As grandchildren we liked having our Nan living so close by, especially as it was during the years when our parents had got rid of the television. So we would go down on whatever evening our favourite TV show was on, and she would spoil us with sandwiches, cake and drinks. I remember her decorating the window with pictures and flags when it was the Royal Wedding.

Irene gave many years of Temple Service. At one time, she was living in the Gate House with two other lady friends. On Saturday mornings they had an early start at 5 and to wake themselves up they would do the dance of the sugar plum fairies in their pink nighties. She was also the secret treat giver – whenever she would see one of the groundsmen’s wheelbarrows, she would perch a Mars bar on the handle so it would be there when they came back. They didn’t know who was doing this, but one time one of the gardeners lay in wait behind a bush and caught her red-handed.


Irene also ran the church employment programme from Mitcham Chapel whilst still experiencing dizzy spells. She got great pleasure out of helping lots of people find employment using her skills developed whilst working for Alfred Marks.

In February 1986, Irene, (who was very nervous about flying) flew to the USA to serve a mission at the Washington DC Temple. It was whilst attending French classes there that she attracted the attention of an elderly American widower called Lucas Moe!

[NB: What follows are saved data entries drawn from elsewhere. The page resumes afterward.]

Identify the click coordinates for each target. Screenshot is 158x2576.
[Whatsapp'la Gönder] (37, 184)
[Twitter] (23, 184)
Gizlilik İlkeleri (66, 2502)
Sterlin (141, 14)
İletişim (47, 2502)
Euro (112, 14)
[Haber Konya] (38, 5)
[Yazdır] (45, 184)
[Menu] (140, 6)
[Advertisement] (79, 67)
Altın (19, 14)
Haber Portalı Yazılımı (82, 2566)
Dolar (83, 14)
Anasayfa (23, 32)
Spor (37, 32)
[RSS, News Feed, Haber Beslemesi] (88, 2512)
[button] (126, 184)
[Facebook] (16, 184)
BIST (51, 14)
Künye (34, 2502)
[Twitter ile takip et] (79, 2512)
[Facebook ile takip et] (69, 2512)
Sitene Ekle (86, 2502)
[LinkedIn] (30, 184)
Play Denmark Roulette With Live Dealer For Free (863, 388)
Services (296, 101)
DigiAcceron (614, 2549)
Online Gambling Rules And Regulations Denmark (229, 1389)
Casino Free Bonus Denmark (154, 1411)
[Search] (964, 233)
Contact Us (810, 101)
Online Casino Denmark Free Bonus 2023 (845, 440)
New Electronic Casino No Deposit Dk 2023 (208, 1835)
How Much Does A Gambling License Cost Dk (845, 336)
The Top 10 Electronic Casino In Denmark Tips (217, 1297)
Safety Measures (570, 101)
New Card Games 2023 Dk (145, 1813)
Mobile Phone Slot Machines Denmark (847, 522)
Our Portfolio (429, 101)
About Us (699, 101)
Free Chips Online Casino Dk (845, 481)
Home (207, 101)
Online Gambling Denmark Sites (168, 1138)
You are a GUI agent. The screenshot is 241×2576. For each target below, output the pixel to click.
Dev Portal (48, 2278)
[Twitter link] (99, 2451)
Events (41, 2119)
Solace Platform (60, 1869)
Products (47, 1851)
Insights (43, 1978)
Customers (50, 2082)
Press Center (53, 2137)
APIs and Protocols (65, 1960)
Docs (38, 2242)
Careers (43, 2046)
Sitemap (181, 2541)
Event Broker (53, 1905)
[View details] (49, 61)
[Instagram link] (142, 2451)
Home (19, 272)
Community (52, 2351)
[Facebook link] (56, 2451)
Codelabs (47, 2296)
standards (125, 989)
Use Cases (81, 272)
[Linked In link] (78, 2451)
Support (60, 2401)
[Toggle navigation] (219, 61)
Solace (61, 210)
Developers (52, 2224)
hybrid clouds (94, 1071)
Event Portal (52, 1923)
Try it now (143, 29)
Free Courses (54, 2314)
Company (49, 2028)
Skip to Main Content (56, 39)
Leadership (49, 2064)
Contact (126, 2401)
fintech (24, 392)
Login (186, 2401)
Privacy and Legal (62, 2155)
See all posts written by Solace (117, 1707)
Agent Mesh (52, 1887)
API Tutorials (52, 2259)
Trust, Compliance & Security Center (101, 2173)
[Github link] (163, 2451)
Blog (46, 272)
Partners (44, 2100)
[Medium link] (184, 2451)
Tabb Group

Irene was married to Luke in October that same year, she was 66 and he was 70. Having honeymooned in Florida, they completed their mission after doing an extra year as a ‘thank-you’ to the Lord for having met each other there at the Temple. Before their move back to England they were given a send-off by their friends they had made in the US. Irene always had lots of friends, as she was outgoing and went out of her way to get to know people, calling everyone ‘dear’, or ‘treasure’.


Irene and Luke kept themselves busy, with working at the Temple, running the Church’s Family History Library at Wandsworth Chapel, and working on the transcribing of the 1881 UK census. Irene loved helping others with their genealogical research. Anyone that saw them together could see how happy they were. They were as affectionate as a couple of youngsters, often embarrassing us with all their kissing and hugging.

A few years later, in 1995 they emigrated to Farmington, Utah, and were settled there, until a Christmas visit to England in 1998 when Irene was advised by her doctor not to fly again, so they stayed in England, choosing to live in the village of Lingfield, a mile from the Temple, fulfilling a lifelong dream of Irene’s to live in the countryside.

Irene had strong principles and I remember her telling me that she had written letters to the Prime Minister and The Queen, over things she felt strongly about and received a reply from a Lady in Waiting. She was always lovely and gentle to us as grandchildren, but she was forthright in her views.

Irene’s character remained constant throughout her life, even as her and Lucas’s health failed. Any visitor to their home would leave with a pack of biscuits or other treat in hand.

Everyone here will have their own memories of Irene, that of someone who shone as an example to us all. Her zest for life, the twinkle in her eye, and her cheery disposition made an impression on many. Her acts of kind service that went above and beyond touched the lives of many.

I am proud that Irene Elsie Mary Moe was my grandmother and I hope that we will remember her, and her indomitable spirit.